SUPPLIED INFORMATION ->
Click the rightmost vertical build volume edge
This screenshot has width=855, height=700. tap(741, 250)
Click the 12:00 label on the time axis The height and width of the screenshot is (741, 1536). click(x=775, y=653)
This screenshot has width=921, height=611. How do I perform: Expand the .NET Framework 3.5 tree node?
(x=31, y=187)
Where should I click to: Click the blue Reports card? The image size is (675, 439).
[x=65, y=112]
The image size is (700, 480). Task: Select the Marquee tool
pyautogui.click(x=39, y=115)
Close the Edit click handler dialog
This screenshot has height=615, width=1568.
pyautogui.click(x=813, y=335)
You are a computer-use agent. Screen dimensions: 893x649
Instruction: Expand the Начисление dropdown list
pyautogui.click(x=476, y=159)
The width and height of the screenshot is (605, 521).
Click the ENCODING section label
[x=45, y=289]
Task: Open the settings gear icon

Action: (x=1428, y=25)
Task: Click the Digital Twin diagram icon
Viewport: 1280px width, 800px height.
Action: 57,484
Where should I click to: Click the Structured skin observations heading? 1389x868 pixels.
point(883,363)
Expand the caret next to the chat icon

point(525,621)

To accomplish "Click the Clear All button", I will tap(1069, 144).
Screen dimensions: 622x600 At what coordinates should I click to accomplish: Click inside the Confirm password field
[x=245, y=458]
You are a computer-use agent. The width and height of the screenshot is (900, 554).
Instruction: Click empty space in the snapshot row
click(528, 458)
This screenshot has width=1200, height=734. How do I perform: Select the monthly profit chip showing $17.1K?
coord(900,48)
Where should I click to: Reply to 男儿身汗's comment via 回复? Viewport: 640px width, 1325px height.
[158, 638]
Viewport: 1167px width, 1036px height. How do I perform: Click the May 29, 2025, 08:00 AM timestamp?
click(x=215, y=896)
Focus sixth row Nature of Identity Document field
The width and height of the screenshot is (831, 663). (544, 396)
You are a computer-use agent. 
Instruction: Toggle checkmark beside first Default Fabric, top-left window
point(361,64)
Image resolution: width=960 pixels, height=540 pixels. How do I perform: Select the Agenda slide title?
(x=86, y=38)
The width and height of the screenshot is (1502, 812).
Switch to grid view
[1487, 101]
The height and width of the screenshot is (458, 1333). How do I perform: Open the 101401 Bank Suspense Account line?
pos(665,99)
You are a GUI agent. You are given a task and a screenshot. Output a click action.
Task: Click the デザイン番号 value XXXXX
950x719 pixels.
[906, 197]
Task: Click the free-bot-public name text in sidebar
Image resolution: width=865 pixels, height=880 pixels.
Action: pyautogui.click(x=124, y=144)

WHAT TO WORK ON -> Please copy the material again from the line with "The image size is (700, 480)." to the line with "pyautogui.click(x=813, y=335)", requests included, and add 102 to every coordinate in the answers.

ANSWER TO THE PROBLEM ->
The image size is (700, 480). Task: Select the Marquee tool
pyautogui.click(x=141, y=217)
Close the Edit click handler dialog
This screenshot has height=615, width=1568.
pyautogui.click(x=915, y=437)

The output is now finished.